Now, look here: you can't see them, but just in front of us are millions of asteroids caught between the gravitational forces of Mars and Jupiter. If our plan is to work, we'll have to extract one of those asteroids and mine it for minerals. This is a two person operation, son. I can't inspect the asteroid and operate the crane at the same time. Son, boy! It's time you learned your trade. You'll be operating the crane. Follow me and I'll show you the controls. You won't have to worry about using the crane for another four years, but practice makes perfect. Give me your hands: you put your left hand on the directional stick and your right hand on the clamper--clamper's not the technical term for it but we-we-I never figured out what it was called. Anyway, that will open and close the jaws. Oh, all right, you got it, good work. You're trying to clamp down on old Juiciter, hey boy? It's too far away, son. Son!--don't throttle the stick. Gently push the stick forward and back. Slow and steady. This ship is God-knows-how old, so try not to break anything. Look at you keeping the cross hairs steady on that big blueberry of a planet!

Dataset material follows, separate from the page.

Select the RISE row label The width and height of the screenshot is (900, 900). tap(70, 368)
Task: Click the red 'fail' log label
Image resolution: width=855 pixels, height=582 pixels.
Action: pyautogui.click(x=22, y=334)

You're a natural. Son--son, I'm proud of you. You've done me proud. One of these days, I'll have to teach you how to really fly this thing. Just wait until your grandparents see you, once we're back on the colony--I know they'd be excited to finally meet their daughter's son. Sweet mercy, you'll be fourteen years old, and your mother! Your mother would be so proud of you. No, she's not here. I can't tell you where. She's sick. Sick of something incurable. Now, that's enough of this: let's have supper. What do we always do just before supper? That's right, good boy, the candle. I'll even let you light it tonight. Don't burn yourself. What else do we do? That's right--we incline our heads, just so, toward the direction of Earth, and remember our family.


* * *

"Shouldn't we be doing this at night?"

"Mr. Brandson, have you ever seen a launch at night? It's bright. Loud as in garish. It's a neon sign that screams, 'I'm right here! Come and get me!' It screams amateur. I'm not an amateur."

"What if someone sees us? Why are you laughing?"

"Because you have no idea what you're talking about! The ship is going to be seen no matter what you do."

"So what if we get caught?"

"So what if you get caught? Listen very closely, Mr. Brandson: the lunar colony is like the wild west. No one here respects the law, least of all me. What do you think is going to happen after you've launched? You think the police are going to give chase in machine-gun-mounted shuttles? You think they're going to scramble nuclear missiles and blow you to pieces? The police can't enforce the law in low orbit because of the law. Munitions Free Space Pact. Look it up if you don't believe me."

"They could still follow us. They could track us and arrest us as soon as we touch down."

"Theoretically, yes. That is a possibility, but what Joe Blow cop is prepared to follow you for fourteen years? When you return--if you return--you'll have been long deleted from their memory banks, trust me. Illegal launches that don't result in immediate casualties--such as hijackings--are considered cold cases as soon as you're out of sight."

"I don't know about this."

"Let me remind that I've been doing this for a long time, Mr. Brandson. I've sent more desperate Joes to the belt in rickety boats in the past twenty years than NASA in its lifetime. My scrapyard sees a lot of business. Allow me to also remind you that you have no choice. Especially considering I've already offloaded your debt onto several shell companies."

"What? Already?"

"Listen, hey--I work, but now I have to rely on you to pay me back. I have to trust your word. Is your word any good to me?"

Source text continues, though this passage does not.